L’aeroporto era pieno come sempre, ma lei sapeva come muoversi.

Raggiunse ben presto l’uscita che cercava e si sedette accanto ad una coppia di tedeschi ad attendere l’uomo che le era stato affidato.

Estrasse dalla borsetta il suo specchietto e controllò che fosse tutto in ordine.

Era impeccabile ed elegante come sempre. Sul suo volto non c’era l’ombra di un sorriso, la sua espressione era del tutto professionale.

Accavallò le gambe e portò lo sguardo davanti a sé.

Non doveva mancare molto all’atterraggio. Lei, previdente com’era, ara arrivata con una buona mezz’ora di anticipo. Aveva sorseggiato una tazza di caffè in un bar al secondo piano, sfogliando distrattamente l’ultimo libro di Noah Gallagher.

Parlava di un uomo che aveva perso suo padre e analizzava a fondo il rapporto tra i due.

Era una trama abbastanza commovente, un libro ben scritto.

Per un attimo quella donna di ferro si era sentita toccata nel profondo dalle parole sulla copertina:



“La vita vera è quella che respiriamo dopo aver corso a perdifiato su un prato fiorito, con il fiatone, con il sapore della primavera in bocca, con la luce dell’amore negli occhi”
 


All’improvviso aveva sentito tutto il peso della sua vita sulle spalle. Aveva pensato alla sua infanzia, alla sua adolescenza e, per un attimo, le era parso di non aver mai vissuto a pieno.

Aveva sempre fatto ciò che i suoi genitori avrebbero voluto che facesse, non aveva mai fatto ciò che loro non volevano che lei facesse.

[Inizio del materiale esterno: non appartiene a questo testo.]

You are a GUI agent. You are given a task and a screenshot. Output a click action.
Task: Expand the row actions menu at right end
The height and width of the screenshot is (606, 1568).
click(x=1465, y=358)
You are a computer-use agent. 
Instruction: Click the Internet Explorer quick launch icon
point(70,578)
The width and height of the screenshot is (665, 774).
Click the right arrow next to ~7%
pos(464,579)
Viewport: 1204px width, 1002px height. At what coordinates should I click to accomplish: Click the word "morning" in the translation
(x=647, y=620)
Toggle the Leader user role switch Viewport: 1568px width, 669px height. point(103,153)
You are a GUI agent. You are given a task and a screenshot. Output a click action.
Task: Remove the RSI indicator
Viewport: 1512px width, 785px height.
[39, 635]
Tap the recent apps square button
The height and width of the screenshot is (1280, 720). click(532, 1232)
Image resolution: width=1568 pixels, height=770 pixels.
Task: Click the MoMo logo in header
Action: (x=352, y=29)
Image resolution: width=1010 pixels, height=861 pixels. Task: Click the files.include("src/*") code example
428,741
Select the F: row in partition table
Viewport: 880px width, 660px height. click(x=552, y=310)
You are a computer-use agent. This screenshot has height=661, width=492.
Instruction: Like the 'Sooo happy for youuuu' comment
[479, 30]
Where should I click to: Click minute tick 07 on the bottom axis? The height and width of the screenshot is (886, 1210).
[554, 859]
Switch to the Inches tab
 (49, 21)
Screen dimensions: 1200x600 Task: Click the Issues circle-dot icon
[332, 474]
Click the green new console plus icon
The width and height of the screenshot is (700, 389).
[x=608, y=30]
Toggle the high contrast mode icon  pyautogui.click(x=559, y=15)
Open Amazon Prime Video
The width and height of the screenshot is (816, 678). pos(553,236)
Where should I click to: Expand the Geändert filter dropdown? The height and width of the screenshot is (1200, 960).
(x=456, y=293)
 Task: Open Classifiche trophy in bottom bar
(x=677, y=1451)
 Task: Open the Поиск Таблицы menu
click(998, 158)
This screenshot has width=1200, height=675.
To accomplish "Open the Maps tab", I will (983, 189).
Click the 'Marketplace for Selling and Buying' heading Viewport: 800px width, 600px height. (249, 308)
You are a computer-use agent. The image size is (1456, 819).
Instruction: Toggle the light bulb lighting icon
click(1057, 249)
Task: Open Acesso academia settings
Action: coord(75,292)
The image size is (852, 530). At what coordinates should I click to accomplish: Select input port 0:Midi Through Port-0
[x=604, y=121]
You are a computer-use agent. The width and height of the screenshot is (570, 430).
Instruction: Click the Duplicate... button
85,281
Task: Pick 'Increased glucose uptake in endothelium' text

Non era mai andata a ballare, non aveva mai cantato una canzone d’amore a squarciagola guidando da sola in macchina, non aveva mai amato veramente.

Aveva sinceramente sperato che quello che il signor Gallagher aveva scritto in quel libro non fosse vero, si era augurata in cuor suo che l’amore non fosse realmente l’unica cosa in grado di permetterci di vivere pienamente la nostra vita.

Aveva chiuso il libro, facendo riecheggiare il tonfo lungo le scale e il corridoio dei ristoranti. Aveva finito con calma il suo caffè e si era avviata verso l’uscita dalla quale avrebbe visto sbucare l’autore che stava aspettando.

Allungò le gambe in cerca di una posizione più comoda, mentre la coppia di tedeschi accanto a lei iniziava a litigare ad alta voce.

Lei li ignorò. Afferrò di nuovo il libro che aveva portato con sé e sbirciò la foto sul retro.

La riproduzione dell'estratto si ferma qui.